Carcinogenesis, mutagenesis, and impairment of fertility: Animal carcinogenicity studies have demonstrated methotrexate to be free of carcinogenic potential. Although methotrexate has been reported to cause chromosomal damage to animal somatic cells and bone marrow cells in humans, these effects are transient and reversible. In patients treated with methotrexate, evidence is insufficient to permit conclusive evaluation of any increased risk of neoplasia.
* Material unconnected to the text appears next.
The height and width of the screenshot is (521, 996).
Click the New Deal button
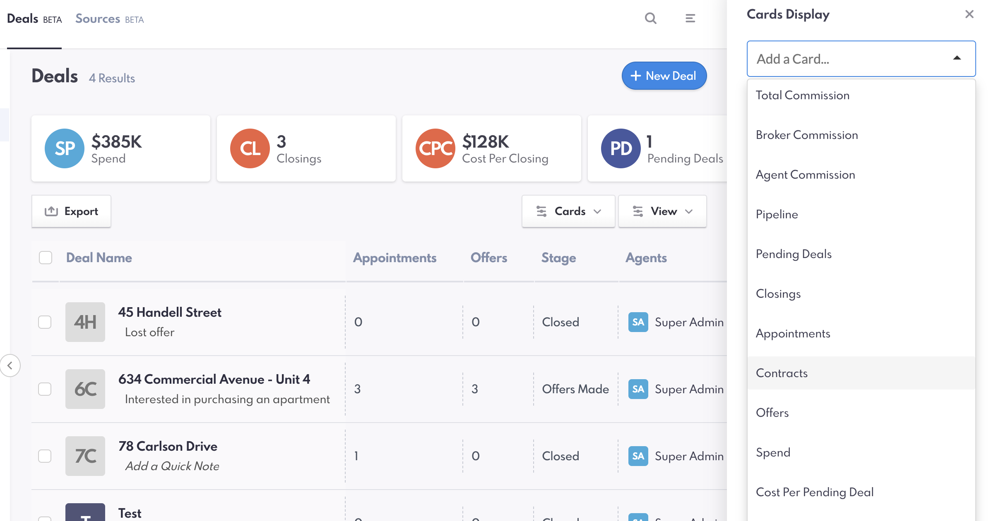pyautogui.click(x=664, y=76)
Methotrexate has been reported to cause impairment of fertility, oligospermia, menstrual dysfunction and amenorrhoea in humans, during and for a short period after cessation of therapy. In addition, methotrexate causes, embryotoxicity, abortion and foetal defects in humans. Therefore the possible risks of effects on reproduction should be discussed with patients of childbearing potential (see 'Warnings').

Patients undergoing therapy should be subject to appropriate supervision so that signs or symptoms of possible toxic effects or adverse reactions may be detected and evaluated with minimal delay. Pretreatment and periodic haematological studies are essential to the use of Methotrexate in chemotherapy because of its common effect of haematopoietic suppression. This may occur abruptly and on apparent safe dosage, and any profound drop in blood cell count indicates immediate stopping of the drug and appropriate therapy. In patients with malignant disease who have pre-existing bone marrow aplasia, leukopenia, thrombocytopenia or anaemia, methotrexate should be used with caution, if at all.

In general, the following laboratory tests are recommended as part of essential clinical evaluation and appropriate monitoring of patients chosen for or receiving Methotrexate therapy: complete haemogram; haematocrit; urinalysis; renal function tests; liver function tests and chest X-ray.

The purpose is to determine any existing organ dysfunction or system impairment. The tests should be performed prior to therapy, at appropriate periods during therapy and after termination of therapy.

Liver biopsy may be considered after cumulative doses> 1.5g have been given, if hepatic impairment is suspected.

Methotrexate is bound in part to serum albumin after absorption, and toxicity may be increased because of displacement by certain drugs such as salicylates, sulphonamides, phenytoin, and some antibacterials such as tetracycline, chloramphenicol and para-aminobenzoic acid. These drugs, especially salicylates and sulphonamides, whether antibacterial, hypoglycaemic or diuretic, should not be given concurrently until the significance of these findings is established.

Vitamin preparations containing folic acid or its derivatives may alter response to Methotrexate.

Methotrexate should be used with extreme caution in the presence of infection, peptic ulcer, ulcerative colitis, debility, and in extreme youth and old age. If profound leukopenia occurs during therapy, bacterial infection may occur or become a threat. Cessation of the drug and appropriate antibiotic therapy is usually indicated. In severe bone marrow depression, blood or platelet transfusions may be necessary.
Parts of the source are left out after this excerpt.